The president’s attacks on Lisa Cook and Fed Chair Jerome Powell are attacks on the Federal Reserve’s independence: Both have resisted the president’s demand that the central bank cut interest rates by more than three percentage points.
If the president gets what he wants, yields on U.S. government bonds would fall, which would make other country’s bonds more attractive.
In that case, if investors in Europe, for instance, decide to sell off U.S. Treasuries and buy European ones, “then they would be selling U.S. dollars, and buying, say, in this situation, euros, as a European investor,” said Chuck Tomes, director and associate portfolio manager at Manulife Investment Management.

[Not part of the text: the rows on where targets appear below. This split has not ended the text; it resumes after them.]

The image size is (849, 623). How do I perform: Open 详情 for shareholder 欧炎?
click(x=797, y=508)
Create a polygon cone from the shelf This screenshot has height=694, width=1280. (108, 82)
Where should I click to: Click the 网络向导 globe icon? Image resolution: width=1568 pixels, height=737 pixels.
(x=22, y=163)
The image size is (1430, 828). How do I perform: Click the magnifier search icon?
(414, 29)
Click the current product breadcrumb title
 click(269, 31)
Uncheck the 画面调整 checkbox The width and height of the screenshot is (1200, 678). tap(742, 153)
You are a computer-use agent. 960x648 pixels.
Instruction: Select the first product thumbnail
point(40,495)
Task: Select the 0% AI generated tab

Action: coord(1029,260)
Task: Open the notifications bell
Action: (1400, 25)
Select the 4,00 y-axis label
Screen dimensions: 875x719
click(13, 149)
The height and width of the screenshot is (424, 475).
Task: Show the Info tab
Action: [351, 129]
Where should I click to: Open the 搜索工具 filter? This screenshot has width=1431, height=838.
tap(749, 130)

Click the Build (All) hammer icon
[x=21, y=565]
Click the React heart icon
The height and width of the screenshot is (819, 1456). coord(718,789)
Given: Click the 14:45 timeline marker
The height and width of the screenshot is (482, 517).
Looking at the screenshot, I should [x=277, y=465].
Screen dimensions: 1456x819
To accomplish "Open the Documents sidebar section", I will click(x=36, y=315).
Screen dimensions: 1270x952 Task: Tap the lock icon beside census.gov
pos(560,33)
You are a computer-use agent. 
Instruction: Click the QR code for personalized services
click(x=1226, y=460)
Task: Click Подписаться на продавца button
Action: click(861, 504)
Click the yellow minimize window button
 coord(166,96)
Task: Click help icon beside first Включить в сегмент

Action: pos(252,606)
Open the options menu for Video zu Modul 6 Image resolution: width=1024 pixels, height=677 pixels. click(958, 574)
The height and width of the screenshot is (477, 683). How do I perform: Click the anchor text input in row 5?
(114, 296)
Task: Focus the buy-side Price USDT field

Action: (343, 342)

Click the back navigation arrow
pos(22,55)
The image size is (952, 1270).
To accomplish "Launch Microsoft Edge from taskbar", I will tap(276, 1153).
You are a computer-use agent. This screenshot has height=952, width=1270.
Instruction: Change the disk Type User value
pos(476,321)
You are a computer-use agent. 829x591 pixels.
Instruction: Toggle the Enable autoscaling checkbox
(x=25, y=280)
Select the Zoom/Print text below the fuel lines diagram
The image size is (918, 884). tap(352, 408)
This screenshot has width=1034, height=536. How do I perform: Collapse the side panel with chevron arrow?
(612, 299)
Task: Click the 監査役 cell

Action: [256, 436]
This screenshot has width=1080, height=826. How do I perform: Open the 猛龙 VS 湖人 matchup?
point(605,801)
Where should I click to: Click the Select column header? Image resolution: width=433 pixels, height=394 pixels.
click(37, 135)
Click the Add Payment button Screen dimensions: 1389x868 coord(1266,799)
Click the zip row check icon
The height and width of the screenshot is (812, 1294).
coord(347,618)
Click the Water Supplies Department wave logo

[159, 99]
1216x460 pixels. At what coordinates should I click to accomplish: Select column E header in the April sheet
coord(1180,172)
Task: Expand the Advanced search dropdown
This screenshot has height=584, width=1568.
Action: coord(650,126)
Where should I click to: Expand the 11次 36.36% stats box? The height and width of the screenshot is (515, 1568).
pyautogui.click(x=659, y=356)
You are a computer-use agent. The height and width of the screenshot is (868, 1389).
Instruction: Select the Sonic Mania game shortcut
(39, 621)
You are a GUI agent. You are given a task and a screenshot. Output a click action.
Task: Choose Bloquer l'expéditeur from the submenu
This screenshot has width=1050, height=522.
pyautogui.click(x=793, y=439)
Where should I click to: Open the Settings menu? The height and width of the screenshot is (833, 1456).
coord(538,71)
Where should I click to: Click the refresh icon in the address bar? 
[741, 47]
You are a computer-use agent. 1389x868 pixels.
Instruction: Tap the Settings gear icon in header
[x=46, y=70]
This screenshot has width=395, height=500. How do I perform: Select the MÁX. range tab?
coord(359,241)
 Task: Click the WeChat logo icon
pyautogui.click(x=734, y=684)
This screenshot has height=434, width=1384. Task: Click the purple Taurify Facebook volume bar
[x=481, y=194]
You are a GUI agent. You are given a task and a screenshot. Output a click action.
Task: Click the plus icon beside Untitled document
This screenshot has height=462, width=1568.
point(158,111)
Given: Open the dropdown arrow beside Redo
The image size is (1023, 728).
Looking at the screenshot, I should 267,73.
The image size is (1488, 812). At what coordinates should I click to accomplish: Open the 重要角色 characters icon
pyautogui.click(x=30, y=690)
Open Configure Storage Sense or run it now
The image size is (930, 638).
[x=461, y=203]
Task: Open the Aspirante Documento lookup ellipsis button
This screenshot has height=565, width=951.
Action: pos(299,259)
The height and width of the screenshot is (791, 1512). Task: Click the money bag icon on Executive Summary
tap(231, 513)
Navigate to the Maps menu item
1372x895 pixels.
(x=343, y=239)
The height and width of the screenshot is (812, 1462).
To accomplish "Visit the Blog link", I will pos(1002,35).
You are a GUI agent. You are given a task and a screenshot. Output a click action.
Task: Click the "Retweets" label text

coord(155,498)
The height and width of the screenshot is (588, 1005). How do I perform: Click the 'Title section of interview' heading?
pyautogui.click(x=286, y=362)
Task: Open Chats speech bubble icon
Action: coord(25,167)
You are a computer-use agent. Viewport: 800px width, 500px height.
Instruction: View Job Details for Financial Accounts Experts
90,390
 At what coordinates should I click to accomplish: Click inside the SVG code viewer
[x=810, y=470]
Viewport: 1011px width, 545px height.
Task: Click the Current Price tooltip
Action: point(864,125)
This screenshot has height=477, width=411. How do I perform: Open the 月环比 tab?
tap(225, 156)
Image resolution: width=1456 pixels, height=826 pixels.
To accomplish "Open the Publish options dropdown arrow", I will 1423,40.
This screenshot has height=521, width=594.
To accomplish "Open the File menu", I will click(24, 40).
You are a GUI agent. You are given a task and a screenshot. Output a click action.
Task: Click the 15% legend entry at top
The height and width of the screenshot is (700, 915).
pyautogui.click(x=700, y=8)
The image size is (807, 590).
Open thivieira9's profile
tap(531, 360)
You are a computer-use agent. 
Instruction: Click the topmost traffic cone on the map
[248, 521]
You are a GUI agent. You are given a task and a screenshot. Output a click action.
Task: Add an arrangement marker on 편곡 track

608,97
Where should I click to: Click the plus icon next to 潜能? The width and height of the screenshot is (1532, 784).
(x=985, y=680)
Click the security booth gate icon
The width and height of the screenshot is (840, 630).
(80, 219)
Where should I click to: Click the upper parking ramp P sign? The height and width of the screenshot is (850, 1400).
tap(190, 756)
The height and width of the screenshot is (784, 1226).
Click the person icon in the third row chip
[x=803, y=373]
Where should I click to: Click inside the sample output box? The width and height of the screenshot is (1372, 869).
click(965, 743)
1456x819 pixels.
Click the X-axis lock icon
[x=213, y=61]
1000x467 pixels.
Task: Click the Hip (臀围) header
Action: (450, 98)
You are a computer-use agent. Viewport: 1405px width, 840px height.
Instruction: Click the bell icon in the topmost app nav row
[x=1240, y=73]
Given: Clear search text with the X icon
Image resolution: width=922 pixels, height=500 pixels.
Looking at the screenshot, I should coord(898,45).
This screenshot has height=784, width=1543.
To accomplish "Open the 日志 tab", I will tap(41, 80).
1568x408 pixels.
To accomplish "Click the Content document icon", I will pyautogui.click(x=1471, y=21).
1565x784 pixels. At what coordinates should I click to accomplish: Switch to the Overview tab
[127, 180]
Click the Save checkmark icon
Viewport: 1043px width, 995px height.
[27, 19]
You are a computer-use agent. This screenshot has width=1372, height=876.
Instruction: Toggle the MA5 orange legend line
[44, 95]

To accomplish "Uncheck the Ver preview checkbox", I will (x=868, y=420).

And less demand for the dollar pushes down its value.
Another reason investors might sell U.S. dollars is that lower interest rates would probably cause inflation.
“You don’t want to hold a currency that’s going to be devalued by inflation,” said Sebastian Mallaby, senior fellow at the Council on Foreign Relations.
President Donald Trump has argued in favor of a weaker dollar, which can make American exports more competitive overseas. But more inflation would eat away at those benefits, Mallaby said, because it would raise production costs here at home.
“Because what you gain on the value of the dollar going down, you lose in terms of lost competitiveness, because your prices are going up when you produce something in the U.S.,” he said.
As the president’s attacks on the Fed’s independence continue — along with his attacks on other American financial institutions — Mallaby said that the dollar’s decline could accelerate.